James Cameron: 3D In 'Man Of Steel,' Other Blockbusters Sometimes Not Necessary

Part of James Cameron's duties as King of the World? Calling out movies that were unnecessarily released in 3D.
The "Avatar" director has been on that beat since 2010. "3D's here, and it's got an enormous amount of momentum,"Cameron said in a 2010 interview with Movieline. "Hopefully, the best outcome is that the audience is smarter and they know to be discriminating, and the studios are smarter and they know not to abuse the market. I'd like to think that's the case, going forward."
Later that year, Cameron called out the movie "Piranha 3D" for lessening the format that he worked so hard to perfect in "Avatar."

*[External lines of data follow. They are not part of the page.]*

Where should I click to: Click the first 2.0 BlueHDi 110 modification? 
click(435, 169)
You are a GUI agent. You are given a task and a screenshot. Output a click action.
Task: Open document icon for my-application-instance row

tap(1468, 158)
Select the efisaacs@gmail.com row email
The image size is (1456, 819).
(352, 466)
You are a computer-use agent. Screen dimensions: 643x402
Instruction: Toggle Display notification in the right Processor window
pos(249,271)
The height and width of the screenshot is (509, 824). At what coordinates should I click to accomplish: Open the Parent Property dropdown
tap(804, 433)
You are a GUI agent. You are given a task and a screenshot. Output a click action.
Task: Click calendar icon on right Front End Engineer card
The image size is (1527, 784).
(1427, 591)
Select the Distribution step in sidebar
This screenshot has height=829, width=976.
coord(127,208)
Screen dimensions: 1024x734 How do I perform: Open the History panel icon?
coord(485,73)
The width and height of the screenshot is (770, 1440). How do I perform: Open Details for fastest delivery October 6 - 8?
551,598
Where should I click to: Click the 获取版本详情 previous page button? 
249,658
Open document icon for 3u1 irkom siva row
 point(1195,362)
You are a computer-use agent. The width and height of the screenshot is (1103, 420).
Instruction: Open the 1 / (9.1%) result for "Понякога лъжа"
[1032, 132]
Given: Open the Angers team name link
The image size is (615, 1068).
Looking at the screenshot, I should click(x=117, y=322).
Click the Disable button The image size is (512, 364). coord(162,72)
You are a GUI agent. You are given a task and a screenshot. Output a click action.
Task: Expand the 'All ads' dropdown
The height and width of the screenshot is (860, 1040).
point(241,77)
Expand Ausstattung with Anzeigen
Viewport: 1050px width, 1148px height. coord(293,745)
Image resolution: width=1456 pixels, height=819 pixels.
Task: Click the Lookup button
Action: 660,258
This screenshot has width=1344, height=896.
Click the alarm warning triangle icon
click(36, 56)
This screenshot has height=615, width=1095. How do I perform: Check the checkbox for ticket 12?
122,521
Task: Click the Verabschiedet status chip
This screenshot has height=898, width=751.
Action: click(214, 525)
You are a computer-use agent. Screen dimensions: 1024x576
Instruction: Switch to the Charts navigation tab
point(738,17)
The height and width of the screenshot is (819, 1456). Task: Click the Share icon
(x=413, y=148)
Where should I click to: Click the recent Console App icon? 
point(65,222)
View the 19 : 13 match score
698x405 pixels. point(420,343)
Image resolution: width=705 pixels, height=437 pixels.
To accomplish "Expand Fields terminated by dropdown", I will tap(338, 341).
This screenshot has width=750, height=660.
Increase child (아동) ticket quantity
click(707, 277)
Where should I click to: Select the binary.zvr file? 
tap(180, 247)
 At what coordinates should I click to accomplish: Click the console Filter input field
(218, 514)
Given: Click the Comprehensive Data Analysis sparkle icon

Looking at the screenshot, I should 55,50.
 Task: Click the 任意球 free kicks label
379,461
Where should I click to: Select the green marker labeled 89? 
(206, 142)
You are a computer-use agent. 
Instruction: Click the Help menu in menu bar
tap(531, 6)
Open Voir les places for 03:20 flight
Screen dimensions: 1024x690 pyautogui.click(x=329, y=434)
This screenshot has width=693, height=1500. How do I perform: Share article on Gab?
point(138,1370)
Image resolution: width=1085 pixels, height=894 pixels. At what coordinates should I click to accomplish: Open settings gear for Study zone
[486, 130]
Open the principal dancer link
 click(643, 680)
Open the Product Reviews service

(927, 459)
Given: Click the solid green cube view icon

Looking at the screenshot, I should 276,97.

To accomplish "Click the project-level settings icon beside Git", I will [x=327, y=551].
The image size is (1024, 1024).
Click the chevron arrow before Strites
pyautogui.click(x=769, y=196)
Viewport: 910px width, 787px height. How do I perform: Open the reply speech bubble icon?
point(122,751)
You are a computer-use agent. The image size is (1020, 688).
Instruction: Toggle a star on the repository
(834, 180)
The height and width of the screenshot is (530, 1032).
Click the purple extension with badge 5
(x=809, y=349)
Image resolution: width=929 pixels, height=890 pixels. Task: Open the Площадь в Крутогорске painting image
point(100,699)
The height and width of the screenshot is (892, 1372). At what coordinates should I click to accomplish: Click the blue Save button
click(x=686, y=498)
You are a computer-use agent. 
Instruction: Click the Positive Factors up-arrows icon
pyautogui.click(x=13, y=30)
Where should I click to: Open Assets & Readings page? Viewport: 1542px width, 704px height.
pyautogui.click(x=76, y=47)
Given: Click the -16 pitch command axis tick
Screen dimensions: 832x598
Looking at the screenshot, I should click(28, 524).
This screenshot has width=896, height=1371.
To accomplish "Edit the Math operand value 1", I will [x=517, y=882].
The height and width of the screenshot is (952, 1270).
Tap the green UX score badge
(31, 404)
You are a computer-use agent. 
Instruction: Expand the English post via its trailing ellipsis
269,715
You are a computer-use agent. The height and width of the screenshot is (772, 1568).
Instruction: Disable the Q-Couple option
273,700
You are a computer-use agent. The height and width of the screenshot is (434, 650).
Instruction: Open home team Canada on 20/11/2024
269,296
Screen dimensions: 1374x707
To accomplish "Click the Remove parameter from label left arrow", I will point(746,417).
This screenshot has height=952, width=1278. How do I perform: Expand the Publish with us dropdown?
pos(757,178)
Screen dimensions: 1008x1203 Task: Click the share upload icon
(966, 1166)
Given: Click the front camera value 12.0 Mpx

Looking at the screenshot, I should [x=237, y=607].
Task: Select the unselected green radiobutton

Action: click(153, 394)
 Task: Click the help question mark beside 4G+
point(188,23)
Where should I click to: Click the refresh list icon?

"I tend almost never to throw other films under the bus, but that is exactly an example of what we should not be doing in 3D," Cameron told Vanity Fair. "Because it just cheapens the medium and reminds you of the bad 3D horror films from the 70s and 80s, like 'Friday the 13th 3D.' When movies got to the bottom of the barrel of their creativity and at the last gasp of their financial lifespan, they did a 3D version to get the last few drops of blood out of the turnip. And that’s not what’s happening now with 3D. It is a renaissance—right now the biggest and the best films are being made in 3D. Martin Scorsese is making a film in 3D ['Hugo']. Disney’s biggest film of the year -- 'Tron: Legacy' -- is coming out in 3-D. So it’s a whole new ballgame."
"One thing is shooting in 3D and another to convert to 3D," Cameron said during a chat with director Alfonso Cuaron (translation via LaVerdad.com). "After 'Avatar' changed everything, good and bad movies, everything has to be in 3D. The problem I see now is that instead of it being a filmmaker issue, it's a matter of the studios [trying] to make money and pushing 3D to directors who are not comfortable or do not like 3D." In the interview, Cameron reportedly cited "Man of Steel" and "Iron Man 3" as movies that were "spectacular" already and didn't necessarily need additional bells and whistles like 3D.
Cameron, of course, isn't alone in that thought process. J.J. Abrams, who directed this summer's "Star Trek Into Darkness," famously didn't want that film to get released in 3D. It, however, was.
"I did not fight for the 3D," Abrams said last year. "It was something the studio wanted to do."